7 Things I’m Totally Obsessed With This Month (March 2018 Edition)
These are thoughts, the artwork, the news stories, the tools, the food, the conversations, and whatever else we just can't get out of our heads this month.
1. The Magazine: She Shreds
I love everything about their point-of-view. She Shreds is a print and online publication dedicated to women guitarists and bassists. They're based here in Portland, and I think they're doing an amazing job expanding narratives and confronting stereotypes around the people that play, make, and listen to music.
From their statement of purpose: “We strive to change the way women guitarists and bassists are depicted and presented in the music industry and popular culture by creating a platform where people can listen, see and experience what it means to be a woman who shreds. Our goal is to transcend boundaries like gender and genre—supporting radicalism, respect and revolution.”

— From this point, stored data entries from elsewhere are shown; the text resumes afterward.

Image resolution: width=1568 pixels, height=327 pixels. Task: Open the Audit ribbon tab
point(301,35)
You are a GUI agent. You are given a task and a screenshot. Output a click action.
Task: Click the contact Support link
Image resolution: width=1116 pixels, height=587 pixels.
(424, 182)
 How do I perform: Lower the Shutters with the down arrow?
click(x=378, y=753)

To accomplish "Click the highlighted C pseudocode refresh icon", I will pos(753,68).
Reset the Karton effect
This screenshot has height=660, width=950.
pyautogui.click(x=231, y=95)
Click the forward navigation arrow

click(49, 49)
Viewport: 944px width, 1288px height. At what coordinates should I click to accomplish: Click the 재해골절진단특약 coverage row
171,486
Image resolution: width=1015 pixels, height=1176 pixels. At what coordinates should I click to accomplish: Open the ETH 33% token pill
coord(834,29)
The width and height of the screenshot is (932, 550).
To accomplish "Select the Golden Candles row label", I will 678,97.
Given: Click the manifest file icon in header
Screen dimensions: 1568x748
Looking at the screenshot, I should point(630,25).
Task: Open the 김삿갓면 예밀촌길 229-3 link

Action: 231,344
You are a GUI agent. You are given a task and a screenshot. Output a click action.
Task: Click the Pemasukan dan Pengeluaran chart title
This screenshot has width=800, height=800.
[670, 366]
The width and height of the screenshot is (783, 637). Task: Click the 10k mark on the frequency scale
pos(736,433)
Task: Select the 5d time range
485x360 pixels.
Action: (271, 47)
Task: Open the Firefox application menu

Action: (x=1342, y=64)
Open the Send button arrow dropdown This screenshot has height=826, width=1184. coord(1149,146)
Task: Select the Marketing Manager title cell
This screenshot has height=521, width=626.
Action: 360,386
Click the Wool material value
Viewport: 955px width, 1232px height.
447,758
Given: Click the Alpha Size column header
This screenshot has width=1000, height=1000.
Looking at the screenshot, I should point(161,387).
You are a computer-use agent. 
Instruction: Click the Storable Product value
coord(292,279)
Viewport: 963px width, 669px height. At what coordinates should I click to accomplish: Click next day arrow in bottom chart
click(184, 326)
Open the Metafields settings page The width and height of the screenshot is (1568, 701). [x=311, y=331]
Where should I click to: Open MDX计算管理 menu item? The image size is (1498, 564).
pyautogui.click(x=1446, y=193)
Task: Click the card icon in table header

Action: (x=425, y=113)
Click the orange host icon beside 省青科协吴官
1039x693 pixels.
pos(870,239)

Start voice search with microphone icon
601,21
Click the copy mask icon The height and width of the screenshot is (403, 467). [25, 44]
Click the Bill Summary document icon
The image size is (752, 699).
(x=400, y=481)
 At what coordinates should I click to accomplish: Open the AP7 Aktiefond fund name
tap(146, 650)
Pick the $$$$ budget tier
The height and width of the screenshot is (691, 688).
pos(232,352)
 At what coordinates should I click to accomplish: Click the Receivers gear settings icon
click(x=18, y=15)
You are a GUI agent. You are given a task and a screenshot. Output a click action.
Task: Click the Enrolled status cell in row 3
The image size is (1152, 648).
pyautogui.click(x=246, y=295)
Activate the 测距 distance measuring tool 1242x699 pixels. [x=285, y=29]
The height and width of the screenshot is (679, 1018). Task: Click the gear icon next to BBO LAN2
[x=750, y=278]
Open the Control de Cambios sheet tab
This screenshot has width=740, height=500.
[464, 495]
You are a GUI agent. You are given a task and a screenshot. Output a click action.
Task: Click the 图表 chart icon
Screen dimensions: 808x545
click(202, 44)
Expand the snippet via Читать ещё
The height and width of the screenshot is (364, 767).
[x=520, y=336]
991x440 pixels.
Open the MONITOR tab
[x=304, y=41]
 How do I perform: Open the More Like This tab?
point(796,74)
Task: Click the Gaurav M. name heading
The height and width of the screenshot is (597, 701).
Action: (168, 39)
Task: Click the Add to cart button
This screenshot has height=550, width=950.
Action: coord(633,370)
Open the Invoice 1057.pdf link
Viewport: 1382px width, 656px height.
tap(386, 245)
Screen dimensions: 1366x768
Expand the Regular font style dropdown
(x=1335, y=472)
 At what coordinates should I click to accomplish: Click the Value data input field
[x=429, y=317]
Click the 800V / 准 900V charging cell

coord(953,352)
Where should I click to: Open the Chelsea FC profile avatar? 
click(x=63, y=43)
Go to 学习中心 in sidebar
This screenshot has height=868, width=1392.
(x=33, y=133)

I believe in giving setting the stage to allow the marginalized, segregated, and under-represented communities, and She Shreds is doing that work, amazingly, in the world of music. They have ManMade's full support, and I recommend checking them out on their web site and Instagram.
2. The Song: Lucy Dacus – “Night Shift”
Do me a favor. Queue this up. Close your eyes. And just listen for 6:29.
(Warning: unless you're a robot, you'll be moved.)
3. The Thinkpiece: “The Men Who Eat Like Boys”
C. Brian Smith explores picky eaters, and why some men never outgrow the kids menu.
4. The Video: “From Dream to Reality” by Max Joseph
I admit it: I'm a total sucker for this stuff.
5. The Applied Philosophy: “How Schopenhauer’s thought can illuminate a midlife crisis”
Dr. Kieran Setiya thinks through what we can do to make meaning with the help of a 19th-century pessimist.
6. The TV Show: Babylon Berlin
I'm in. I'm still not totally sure I know what's happening, but I'm 100% in.
7. The Book Review: “The Forgotten Everyday Origins of ‘Craft’”
The Atlantic takes a look at the new book on traditional European craftwork…err, craeft. Summary paragraph:
This, in a nutshell, is what’s at the heart of Craeft: It’s vignette after charming vignette of ancient processes, described in exuberant detail as Langlands travels through Spain, France, England, Scotland, and Iceland. Readers get a richly atmospheric peek into “craefts” like the thatching of roofs, the spinning of wool, and the tanning of hides.
Cool. On my reserves list at the library.